start ITEMS
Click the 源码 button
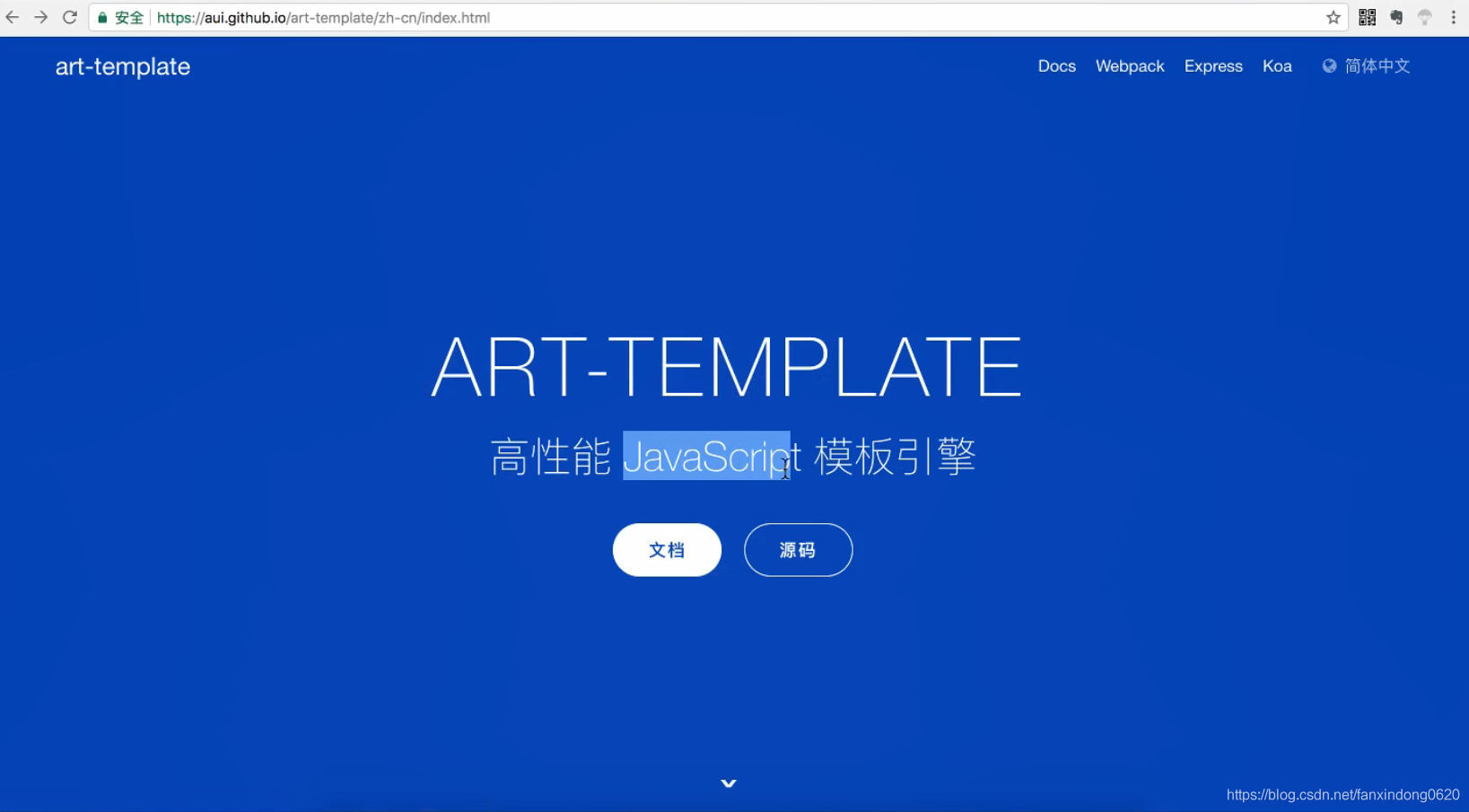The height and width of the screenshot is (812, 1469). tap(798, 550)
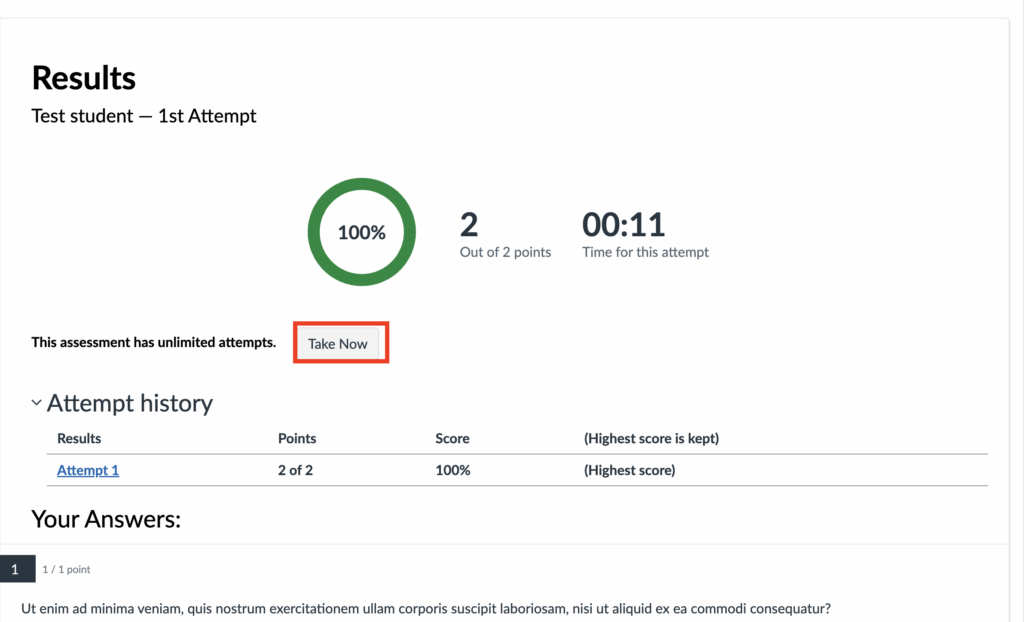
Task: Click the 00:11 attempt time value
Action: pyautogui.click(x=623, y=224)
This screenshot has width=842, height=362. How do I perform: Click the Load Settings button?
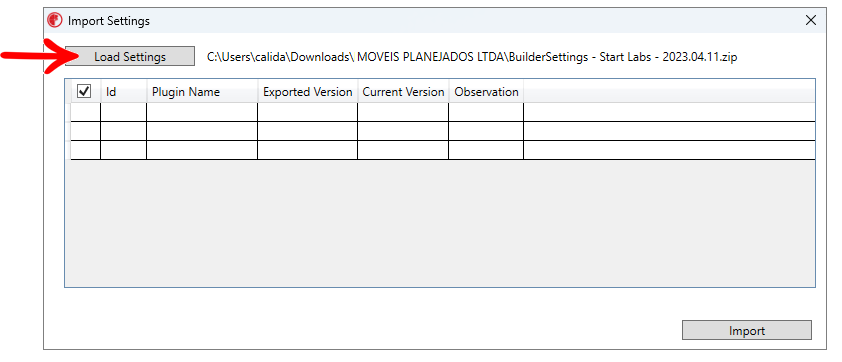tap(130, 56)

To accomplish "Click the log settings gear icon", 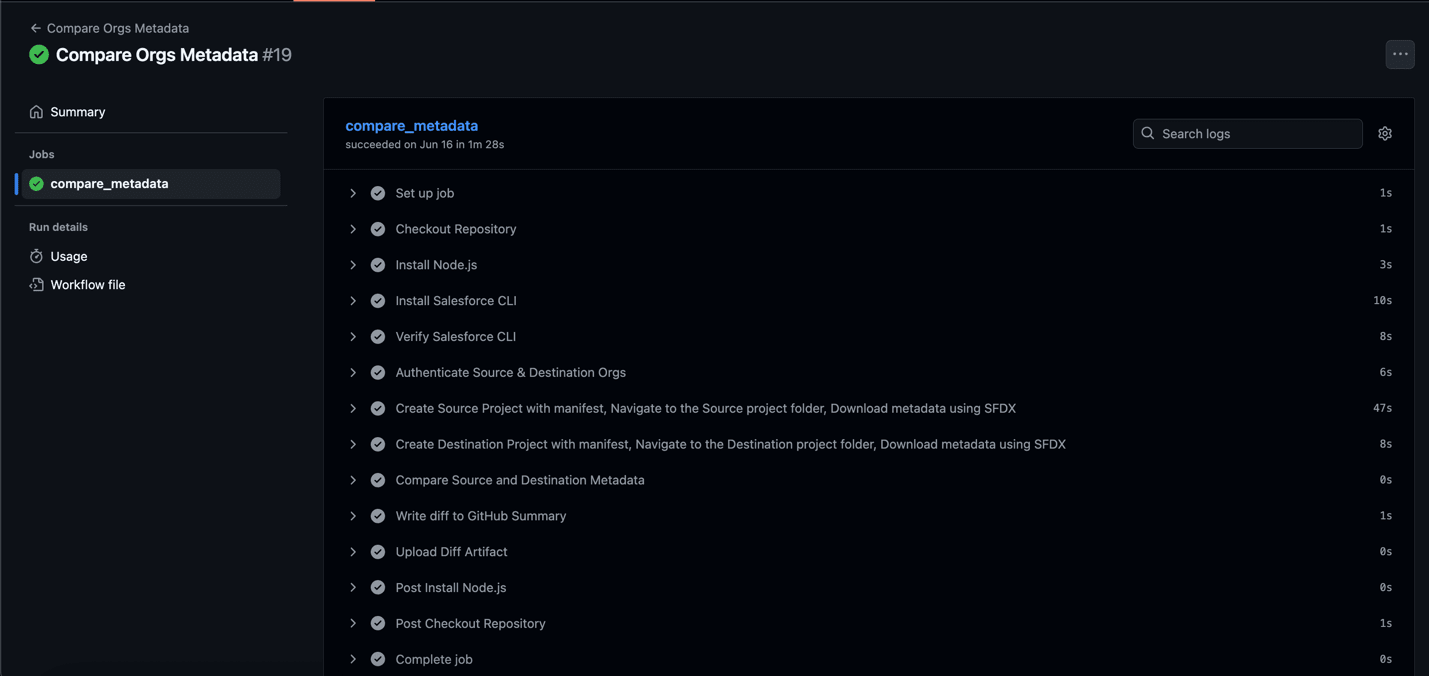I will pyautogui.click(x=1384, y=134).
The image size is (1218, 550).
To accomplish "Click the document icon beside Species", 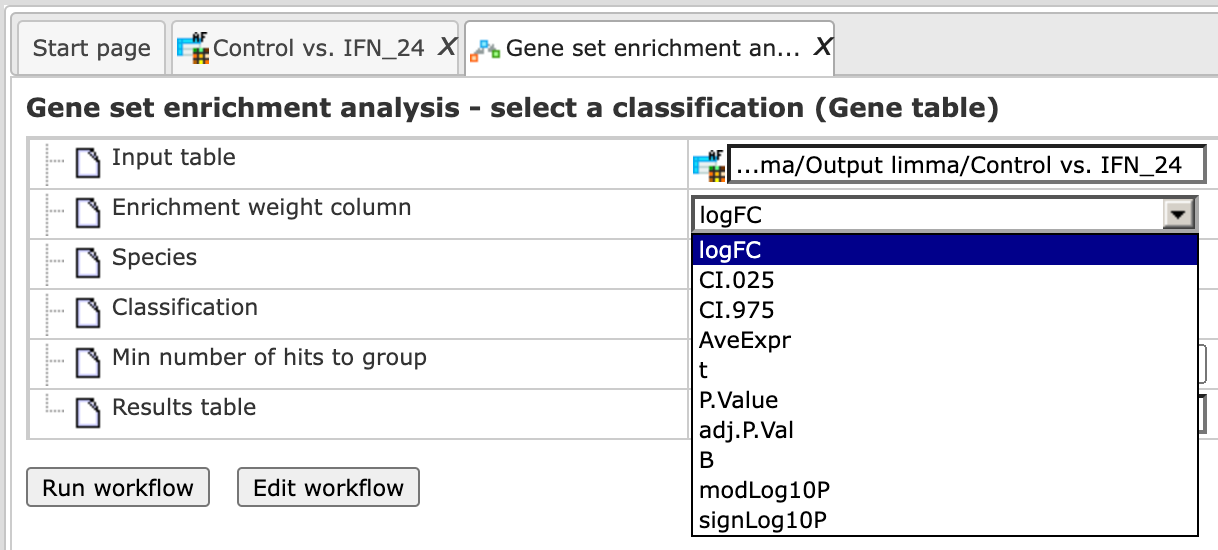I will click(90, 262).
end ITEMS
start ITEMS
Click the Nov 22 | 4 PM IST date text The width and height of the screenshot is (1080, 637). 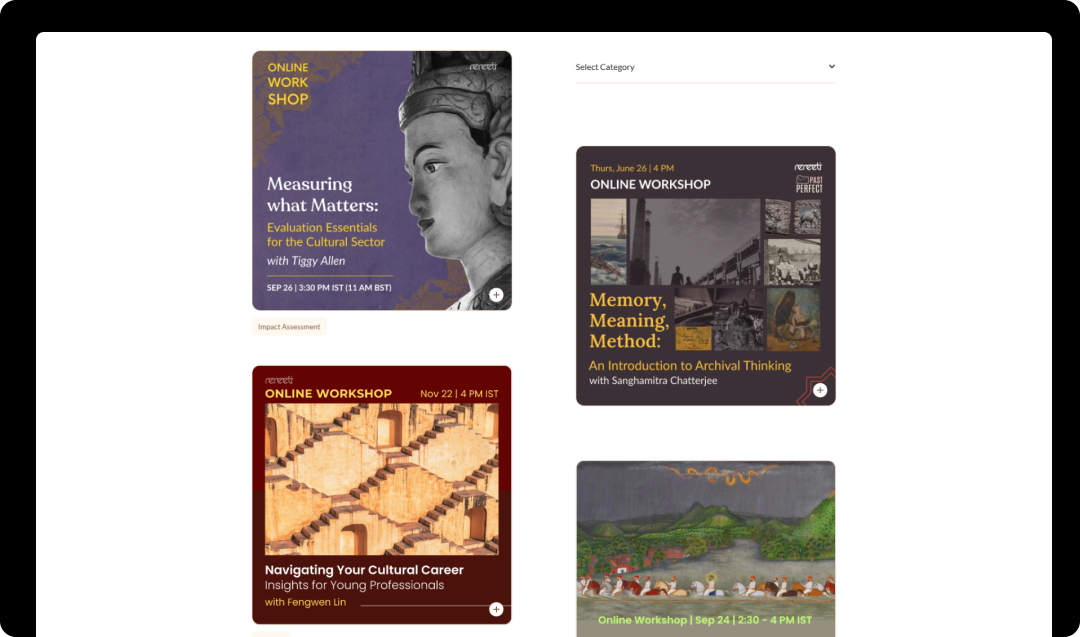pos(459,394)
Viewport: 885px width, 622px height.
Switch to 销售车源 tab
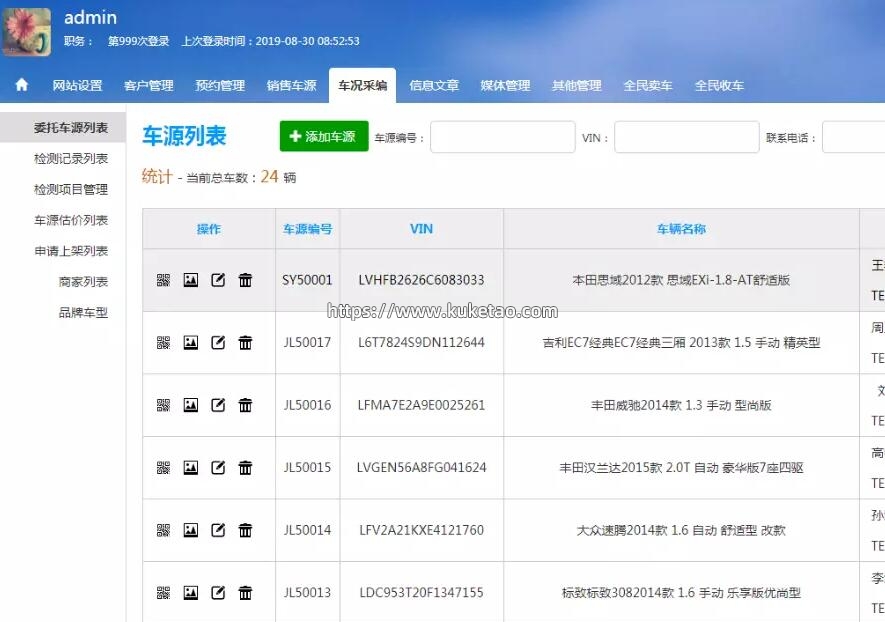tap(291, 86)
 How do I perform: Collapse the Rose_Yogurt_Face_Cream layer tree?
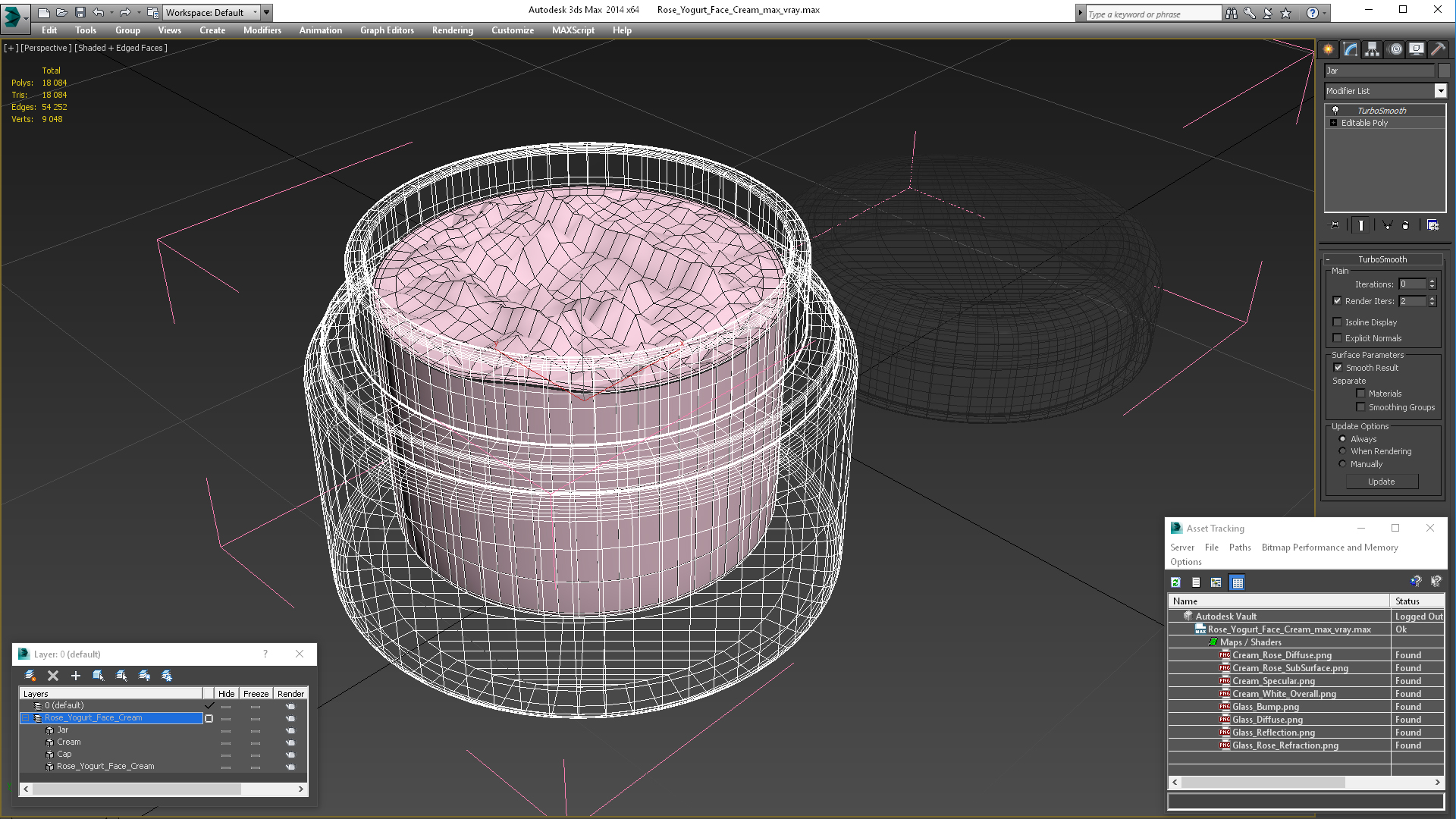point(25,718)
end ITEMS
start ITEMS
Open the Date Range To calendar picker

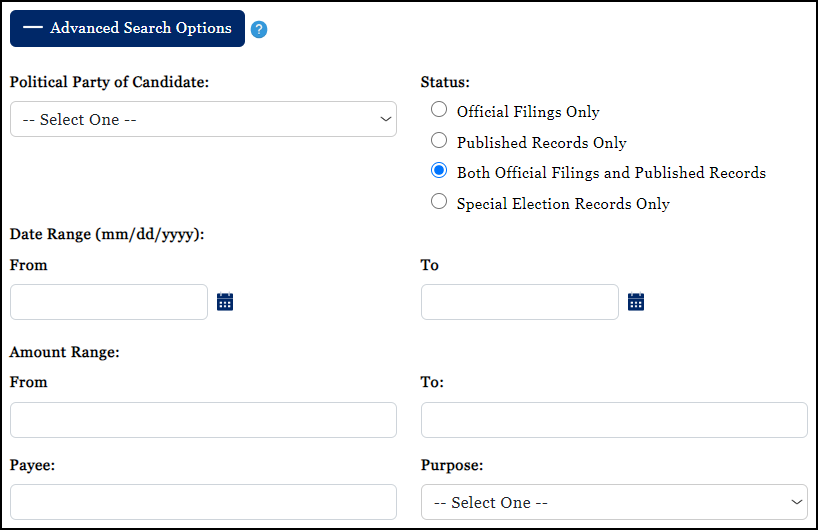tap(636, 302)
end ITEMS
■ WRITTEN EXERCISE ■
Recast everything in the data from the line that contains "Viewport: 885px width, 622px height." down to the line that contains "point(25,718)", both included, as a numbered list with blank lines omitted. Leave the pictures out.

■ FINAL ANSWER ■
1. Viewport: 885px width, 622px height.
2. Switch to 销售车源 tab
3. tap(291, 86)
4.  How do I perform: Collapse the Rose_Yogurt_Face_Cream layer tree?
5. point(25,718)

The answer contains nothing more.